Skip to content

[Bug]: The AddPtr right hand may need to support the TT_IntTensor input #298

@Realtyxxx

Description

@Realtyxxx

Triton python code

@triton.jit
def _fwd_grouped_kernel_stage1(
    Q,
    K_Buffer,
    V_Buffer,
    sm_scale,
    Req_to_tokens,
    B_Seqlen,
    Att_Out,
    stride_req_to_tokens_b,
    stride_qbs,
    stride_qh,
    stride_buf_kbs,
    stride_buf_kh,
    stride_buf_vbs,
    stride_buf_vh,
    stride_mid_ob,
    stride_mid_oh,
    stride_mid_os,
    kv_group_num: tl.constexpr,
    q_head_num: tl.constexpr,
    BLOCK_DMODEL: tl.constexpr,
    BLOCK_DPE: tl.constexpr,
    BLOCK_DV: tl.constexpr,
    BLOCK_N: tl.constexpr,
    BLOCK_H: tl.constexpr,
    NUM_KV_SPLITS: tl.constexpr,
    PAGE_SIZE: tl.constexpr,
    logit_cap: tl.constexpr,
    Lk: tl.constexpr,
    Lv: tl.constexpr,
):
    cur_batch = tl.program_id(0)
    cur_head_id = tl.program_id(1)
    cur_kv_head = cur_head_id // tl.cdiv(kv_group_num, BLOCK_H)
    split_kv_id = tl.program_id(2)

    if kv_group_num > BLOCK_H:
        VALID_BLOCK_H: tl.constexpr = BLOCK_H
    else:
        VALID_BLOCK_H: tl.constexpr = kv_group_num
    cur_head = cur_head_id * VALID_BLOCK_H + tl.arange(0, BLOCK_H)
    mask_h = cur_head < (cur_head_id + 1) * VALID_BLOCK_H
    mask_h = mask_h & (cur_head < q_head_num)

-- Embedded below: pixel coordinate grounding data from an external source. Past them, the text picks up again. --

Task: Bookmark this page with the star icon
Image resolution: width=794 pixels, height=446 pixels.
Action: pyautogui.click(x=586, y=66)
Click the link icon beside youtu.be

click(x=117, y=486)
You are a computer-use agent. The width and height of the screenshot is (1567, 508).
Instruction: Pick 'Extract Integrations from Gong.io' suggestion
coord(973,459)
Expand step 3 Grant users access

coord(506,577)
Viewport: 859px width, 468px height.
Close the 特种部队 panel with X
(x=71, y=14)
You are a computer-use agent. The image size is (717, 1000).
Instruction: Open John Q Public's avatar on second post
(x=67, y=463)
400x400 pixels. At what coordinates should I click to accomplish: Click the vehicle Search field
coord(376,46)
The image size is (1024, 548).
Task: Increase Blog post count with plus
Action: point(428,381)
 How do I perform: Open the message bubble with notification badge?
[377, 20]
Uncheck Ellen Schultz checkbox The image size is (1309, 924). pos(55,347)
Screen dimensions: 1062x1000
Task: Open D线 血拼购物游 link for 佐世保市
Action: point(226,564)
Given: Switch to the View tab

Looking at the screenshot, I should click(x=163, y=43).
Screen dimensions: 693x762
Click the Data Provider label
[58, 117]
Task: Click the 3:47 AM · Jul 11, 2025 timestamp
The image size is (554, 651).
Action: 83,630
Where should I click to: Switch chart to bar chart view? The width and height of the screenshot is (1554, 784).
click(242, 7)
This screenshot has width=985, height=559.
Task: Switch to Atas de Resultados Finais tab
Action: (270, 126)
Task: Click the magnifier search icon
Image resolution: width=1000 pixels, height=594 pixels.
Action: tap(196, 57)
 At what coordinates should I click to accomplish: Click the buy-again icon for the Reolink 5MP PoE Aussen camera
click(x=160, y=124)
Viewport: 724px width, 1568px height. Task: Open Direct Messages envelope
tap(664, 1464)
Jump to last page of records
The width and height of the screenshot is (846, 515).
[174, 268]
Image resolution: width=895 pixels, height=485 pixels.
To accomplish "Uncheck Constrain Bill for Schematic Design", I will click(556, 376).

    offs_d = tl.arange(0, BLOCK_DMODEL)
    offs_dv = tl.arange(0, BLOCK_DV)
    mask_d = offs_d < Lk
    mask_dv = offs_dv < Lv
    cur_batch_seq_len = tl.load(B_Seqlen + cur_batch)
    cur_batch_req_idx = cur_batch

    offs_q = cur_batch * stride_qbs + cur_head[:, None] * stride_qh + offs_d[
        None, :]
    q = tl.load(Q + offs_q,
                mask=(mask_h[:, None]) & (mask_d[None, :]),
                other=0.0)

    if BLOCK_DPE > 0:
        offs_dpe = BLOCK_DMODEL + tl.arange(0, BLOCK_DPE)
        mask_dpe = offs_dpe < Lk
        off_qpe = (cur_batch * stride_qbs + cur_head[:, None] * stride_qh +
                   offs_dpe[None, :])
        qpe = tl.load(Q + off_qpe,
                      mask=(mask_h[:, None]) & (mask_dpe[None, :]),
                      other=0.0)

    kv_len_per_split = tl.cdiv(cur_batch_seq_len, NUM_KV_SPLITS)
    split_kv_start = kv_len_per_split * split_kv_id
    split_kv_end = tl.minimum(split_kv_start + kv_len_per_split,
                              cur_batch_seq_len)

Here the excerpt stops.